Donowho's roles in Imaginary Heroes and later in A Home at the End of the World created for Donowho a positive relationship with the gay community. He appeared with brother Matthew at the 2004 Outfest, a gay and lesbian film festival held annually in Los Angeles along with the cast and crew of A Home at the End of the World. He appeared in Bringing Rain with Rodrigo Lopresti and Alexis Dziena. For the third season of The O.C., the producers cast Donowho as Johnny Harper. Donowho played Stanley in the 2006 film adaptation of Strangers With Candy but does not appear in the released version of the film.
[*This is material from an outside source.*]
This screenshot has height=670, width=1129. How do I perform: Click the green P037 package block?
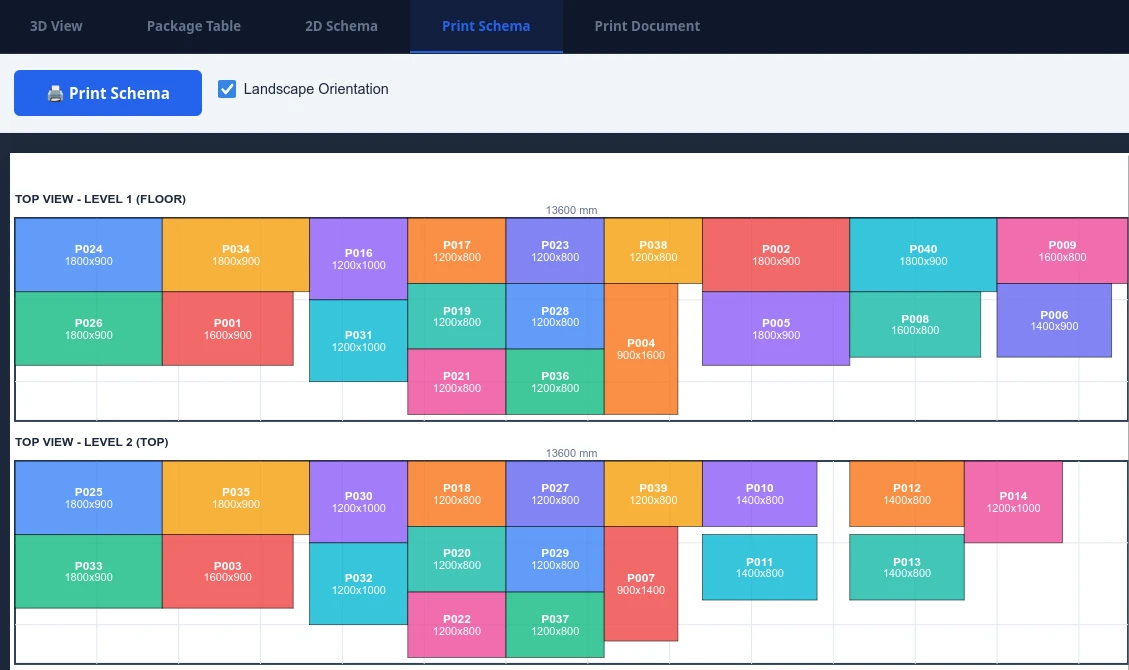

Donowho appeared in the thriller film Altitude. He played the lead character of Nathan in Rites of Passage.

==Filmography==
===Film===

Film roles
| Year | Title | Role | Notes |
|---|---|---|---|
| 1999 | Varsity Blues | Football Fan | Uncredited |
| 2001 | The Car Thief and the Hit Man | Car Thief | Short film |
| 2003 | The Mudge Boy | Scotty |  |
| 2003 | Rhythm of the Saints | Zane |  |
| 2003 | Bringing Rain | Atlee Surnamer |  |
| 2004 | A Home at the End of the World | Carlton Morrow |  |
| 2004 | Imaginary Heroes | Kyle Dwyer | Also wrote and performed "Drug Day Afternoon" (soundtrack) |
| 2005 | Strangers with Candy | Stanley | Uncredited |
| 2005 | Broken Flowers | Young Man on Bus |  |
| 2006 | In From the Night | Snakeman | TV movie |
| 2006 | The Favor | Johnny |  |
| 2007 | Sleepwalkers | Drummer who works as Bicycle Messenger | Short film |
| 2007 | The Pacific and Eddy | Eddy | Also served as co-producer |
| 2007 | Flakes | Skinny Larry |  |
| 2008 | Cook County | Abe | Also served as producer |
| 2009 | Bandslam | Basher Martin |  |
| 2010 | Prime of Your Life | Keith | Also served as co-producer |
| 2010 | Altitude | Cory |  |
| 2011 | Blood Out | David Savion | Direct-to-video |
| 2011 | Grief, a Comedy | Voice of Ex-Boyfriend | Short film |
| 2011 | Rites of Passage | Nathan |  |
| 2012 | Hated | Mike |  |
| 2012 | Transit | Evers |  |
| 2012 | Soldiers of Fortune | Ernesto |  |
| 2013 | Chlorine | Henry |  |
| 2013 | Salvation U.S.A. | Vincent 'Vinnie' Randolph Vanatta |  |
| 2014 | Cabin Fever: Patient Zero | Dobs |  |
| 2014 | The Ganzfelf Haunting | Elliot |  |
| 2014 | In Love and War |  | Short film |
| 2015 | Weepah Way for Now | Syd |  |
| 2018 | High Voltage | Scott |  |
| 2018 | Faith | Leo | Short film |
| 2019 | Inside the Rain | Shawn |  |
| 2021 | Beyond Paranormal | Ray |  |
| 2023 | Trim Season | Malcolm |  |
| 2023 | Beyond Paranormal: Director's Cut | Ray |  |
| TBA | Art of a Hit | Ryan |  |

===Television===

Television roles
| Year | Title | Role | Notes |
|---|---|---|---|
| 2005–06 | The O.C. | Johnny Harper | Recurring (Season 3) |
| 2006 | Skwod | Seth (voice) | TV Pilot |
| 2020 | Agents of S.H.I.E.L.D. | Cricket | Episode: "The Totally Excellent Adventures of Mack and The D" |

==Awards==
Donowho is the recipient of several awards; he was awarded twice for his role in the 2006 film The Favor at the San Diego Film Festival, receiving the Festival Award, and the Achievement in Acting Award, both for Best Actor. For his portrayal in the 2016 film Salvation, he was received the award for Best Actor at the Los Angeles Cinema Festival of Hollywood.